Outra aplicação em estudo é o uso da IA na fase de planejamento do estímulo ovariano. As ferramentas analisam uma série de características e exames e sugerem doses de medicação para o alvo de óvulos desejados. “Temos visto melhora em casos selecionados quando utilizamos essas ferramentas como suporte à decisão clínica. Mas, pela pouca validação e risco de erros, elas são usadas como complemento, nunca isoladamente”, afirma José Pedro Parise.
A IA também gera o chamado “escore de viabilidade”, que estima a chance de cada óvulo ou embrião resultar em gestação, oferecendo relatórios personalizados. Isso significa que, em vez de depender apenas de médias populacionais, os pacientes recebem projeções personalizadas sobre a probabilidade de cada óvulo ou embrião gerar uma gravidez. Isso diminui a sensação de tentativa e erro.
“É um cálculo baseado na comparação de dados e imagens com bancos que reúnem milhares de casos. Do ponto de vista clínico, esse cálculo pode auxiliar na decisão de como planejar e conduzir o tratamento. Mas ainda precisamos de maior validação científica que confirme esse benefício e justifique o custo”, frisa o médico do Einstein.
Nos laboratórios, a IA já ajuda a reduzir erros e padronizar etapas críticas, especialmente na classificação embrionária.

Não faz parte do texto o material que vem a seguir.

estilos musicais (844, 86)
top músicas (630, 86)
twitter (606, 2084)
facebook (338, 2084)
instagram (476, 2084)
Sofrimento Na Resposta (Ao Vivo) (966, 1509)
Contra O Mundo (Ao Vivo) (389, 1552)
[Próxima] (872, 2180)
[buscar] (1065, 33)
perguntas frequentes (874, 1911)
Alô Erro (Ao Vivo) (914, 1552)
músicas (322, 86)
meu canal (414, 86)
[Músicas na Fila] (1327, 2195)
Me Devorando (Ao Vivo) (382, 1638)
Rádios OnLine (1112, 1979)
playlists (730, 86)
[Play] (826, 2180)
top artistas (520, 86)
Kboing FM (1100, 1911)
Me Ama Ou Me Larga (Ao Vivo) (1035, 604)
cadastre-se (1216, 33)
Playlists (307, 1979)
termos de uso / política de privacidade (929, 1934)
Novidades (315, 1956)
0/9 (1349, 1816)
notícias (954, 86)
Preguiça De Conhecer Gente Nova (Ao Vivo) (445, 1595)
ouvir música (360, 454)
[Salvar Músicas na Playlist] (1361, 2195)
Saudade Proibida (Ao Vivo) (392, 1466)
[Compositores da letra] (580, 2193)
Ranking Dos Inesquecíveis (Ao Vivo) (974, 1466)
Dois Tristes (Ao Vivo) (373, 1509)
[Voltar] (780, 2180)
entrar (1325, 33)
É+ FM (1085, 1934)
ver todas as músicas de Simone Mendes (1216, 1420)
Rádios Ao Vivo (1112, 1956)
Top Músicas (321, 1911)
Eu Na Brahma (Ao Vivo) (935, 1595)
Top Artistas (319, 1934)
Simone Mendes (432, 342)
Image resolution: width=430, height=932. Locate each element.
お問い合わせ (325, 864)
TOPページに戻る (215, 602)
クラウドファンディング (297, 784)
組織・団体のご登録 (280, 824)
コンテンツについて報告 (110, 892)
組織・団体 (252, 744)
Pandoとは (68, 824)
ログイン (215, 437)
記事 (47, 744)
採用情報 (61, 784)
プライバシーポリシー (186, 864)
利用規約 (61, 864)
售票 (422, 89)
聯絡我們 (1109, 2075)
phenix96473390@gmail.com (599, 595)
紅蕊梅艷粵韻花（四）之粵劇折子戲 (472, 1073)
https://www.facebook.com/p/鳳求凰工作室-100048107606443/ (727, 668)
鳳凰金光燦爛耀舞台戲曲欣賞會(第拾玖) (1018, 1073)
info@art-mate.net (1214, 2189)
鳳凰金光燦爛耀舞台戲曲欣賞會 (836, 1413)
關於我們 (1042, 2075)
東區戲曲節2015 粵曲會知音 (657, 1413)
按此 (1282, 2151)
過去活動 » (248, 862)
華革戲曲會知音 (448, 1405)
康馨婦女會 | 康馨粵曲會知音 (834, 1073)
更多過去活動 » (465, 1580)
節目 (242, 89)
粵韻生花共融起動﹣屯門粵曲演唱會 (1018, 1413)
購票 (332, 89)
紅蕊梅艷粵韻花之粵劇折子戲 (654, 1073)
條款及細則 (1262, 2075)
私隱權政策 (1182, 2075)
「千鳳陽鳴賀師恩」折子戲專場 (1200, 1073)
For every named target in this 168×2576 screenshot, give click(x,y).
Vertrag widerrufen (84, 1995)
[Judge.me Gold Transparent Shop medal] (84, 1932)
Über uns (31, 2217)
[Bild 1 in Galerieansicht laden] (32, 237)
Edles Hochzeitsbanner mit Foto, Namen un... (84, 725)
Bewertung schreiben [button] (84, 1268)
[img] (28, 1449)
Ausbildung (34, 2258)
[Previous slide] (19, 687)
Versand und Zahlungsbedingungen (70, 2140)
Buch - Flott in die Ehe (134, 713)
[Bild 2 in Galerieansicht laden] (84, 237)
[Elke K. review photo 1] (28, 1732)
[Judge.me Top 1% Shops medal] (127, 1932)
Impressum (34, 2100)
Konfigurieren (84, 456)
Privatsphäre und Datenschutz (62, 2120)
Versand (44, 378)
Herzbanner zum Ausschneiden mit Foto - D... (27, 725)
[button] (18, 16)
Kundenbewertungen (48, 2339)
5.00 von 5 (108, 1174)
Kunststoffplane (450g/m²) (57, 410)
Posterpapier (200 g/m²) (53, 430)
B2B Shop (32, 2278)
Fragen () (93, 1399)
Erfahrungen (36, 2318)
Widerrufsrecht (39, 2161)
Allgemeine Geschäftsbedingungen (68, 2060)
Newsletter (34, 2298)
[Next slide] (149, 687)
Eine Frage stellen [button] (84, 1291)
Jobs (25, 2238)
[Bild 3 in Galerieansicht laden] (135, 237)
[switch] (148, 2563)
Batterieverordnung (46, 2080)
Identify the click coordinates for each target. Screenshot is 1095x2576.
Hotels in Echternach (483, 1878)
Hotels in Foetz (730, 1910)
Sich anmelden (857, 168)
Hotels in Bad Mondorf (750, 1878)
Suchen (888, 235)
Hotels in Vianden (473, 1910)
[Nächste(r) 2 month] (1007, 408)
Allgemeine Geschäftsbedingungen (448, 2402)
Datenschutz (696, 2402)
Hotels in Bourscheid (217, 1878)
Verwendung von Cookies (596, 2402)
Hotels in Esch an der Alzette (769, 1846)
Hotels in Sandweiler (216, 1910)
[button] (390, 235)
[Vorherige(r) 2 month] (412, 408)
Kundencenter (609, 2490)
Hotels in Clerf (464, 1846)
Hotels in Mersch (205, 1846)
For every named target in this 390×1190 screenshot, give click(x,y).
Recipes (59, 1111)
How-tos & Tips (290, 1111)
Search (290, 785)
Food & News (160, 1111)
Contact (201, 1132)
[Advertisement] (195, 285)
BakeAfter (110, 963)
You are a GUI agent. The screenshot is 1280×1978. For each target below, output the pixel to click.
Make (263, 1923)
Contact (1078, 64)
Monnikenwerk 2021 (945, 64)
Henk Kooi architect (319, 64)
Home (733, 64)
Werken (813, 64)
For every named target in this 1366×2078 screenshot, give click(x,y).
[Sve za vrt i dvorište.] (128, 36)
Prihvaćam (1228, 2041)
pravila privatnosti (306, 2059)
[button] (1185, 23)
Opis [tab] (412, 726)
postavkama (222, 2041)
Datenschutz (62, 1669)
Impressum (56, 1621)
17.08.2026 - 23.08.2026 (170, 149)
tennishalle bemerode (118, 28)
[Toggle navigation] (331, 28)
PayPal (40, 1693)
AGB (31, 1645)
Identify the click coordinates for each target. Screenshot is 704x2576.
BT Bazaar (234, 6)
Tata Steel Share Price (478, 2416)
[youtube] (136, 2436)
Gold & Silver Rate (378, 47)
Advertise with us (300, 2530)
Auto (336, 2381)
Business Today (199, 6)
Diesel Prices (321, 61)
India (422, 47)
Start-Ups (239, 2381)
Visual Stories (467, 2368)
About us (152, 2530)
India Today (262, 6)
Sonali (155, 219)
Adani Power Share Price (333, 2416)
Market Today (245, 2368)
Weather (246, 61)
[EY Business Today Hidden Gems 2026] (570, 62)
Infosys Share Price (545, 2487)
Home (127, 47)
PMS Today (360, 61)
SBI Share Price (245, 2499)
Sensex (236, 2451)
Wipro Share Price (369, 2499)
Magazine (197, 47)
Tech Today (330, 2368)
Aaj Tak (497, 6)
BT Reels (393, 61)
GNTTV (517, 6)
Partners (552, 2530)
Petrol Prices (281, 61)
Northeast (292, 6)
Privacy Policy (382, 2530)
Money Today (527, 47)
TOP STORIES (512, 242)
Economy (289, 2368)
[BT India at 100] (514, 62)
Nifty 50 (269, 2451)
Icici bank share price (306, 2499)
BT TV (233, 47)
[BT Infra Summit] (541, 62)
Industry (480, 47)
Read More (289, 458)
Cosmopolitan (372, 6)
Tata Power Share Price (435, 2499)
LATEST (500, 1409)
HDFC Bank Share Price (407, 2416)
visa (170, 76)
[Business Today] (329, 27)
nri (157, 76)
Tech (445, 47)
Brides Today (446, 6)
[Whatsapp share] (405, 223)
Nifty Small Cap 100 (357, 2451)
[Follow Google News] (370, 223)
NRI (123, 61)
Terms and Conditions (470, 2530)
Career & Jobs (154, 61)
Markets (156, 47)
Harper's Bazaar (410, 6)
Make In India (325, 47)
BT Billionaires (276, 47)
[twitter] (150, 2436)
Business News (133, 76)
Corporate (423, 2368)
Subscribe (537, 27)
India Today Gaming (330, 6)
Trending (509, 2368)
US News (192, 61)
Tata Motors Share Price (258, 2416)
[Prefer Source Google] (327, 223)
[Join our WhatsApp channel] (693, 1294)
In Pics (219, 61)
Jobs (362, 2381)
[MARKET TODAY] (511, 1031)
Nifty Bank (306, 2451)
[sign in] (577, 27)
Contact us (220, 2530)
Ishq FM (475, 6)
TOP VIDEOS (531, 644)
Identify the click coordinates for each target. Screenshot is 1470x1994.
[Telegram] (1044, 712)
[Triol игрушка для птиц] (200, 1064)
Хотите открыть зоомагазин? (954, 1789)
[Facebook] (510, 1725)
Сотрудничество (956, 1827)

Contudo, a tecnologia não substitui o componente humano. “Ela é uma ferramenta complementar. O cuidado emocional, a informação clara e a presença ativa do médico continuam centrais. A IA deve liberar tempo para o profissional se aproximar do paciente, não o afastar”, pontua o presidente da SBRA.
Alto custo
O valor elevado é um obstáculo à adoção ampla dessas ferramentas. Licenças, infraestrutura e treinamento encarecem processos em um tratamento já oneroso. Um ciclo de reprodução assistida pode custar entre R$ 15 mil e R$ 45 mil, dependendo do local, da quantidade de medicação e do profissional.
O uso das ferramentas de IA custa entre R$ 1.000 e R$ 3.000, também a depender do caso. “Precisamos de ferramentas brasileiras para reduzir custos, e de estudos independentes de custo-efetividade que mostrem onde a IA realmente economiza recursos, como medicação ou ciclos desnecessários”, pondera Parise.
No Brasil, o mais comum é que todo o investimento recaia sobre o paciente, pois são poucos centros que fazem parte ou 100% do tratamento sem custo. “Por isso é essencial que cada tecnologia prove benefício real antes de ser incorporada”, reforça Roberto Antunes.
Para os próximos anos, a integração de dados clínicos, genéticos, hormonais e de imagem deve transformar o modelo atual em uma medicina de precisão. “Com essa integração, será possível personalizar dose hormonal, prever número de óvulos necessários, estimar riscos e direcionar quem realmente se beneficia de exames adicionais ou intervenções específicas”, projeta o especialista da SBRA.
Diante do avanço tecnológico, crescem também as preocupações éticas. A SBRA orienta que todo uso de IA siga a Lei Geral de Proteção de Dados, mantenha supervisão humana obrigatória e tenha total transparência com o paciente.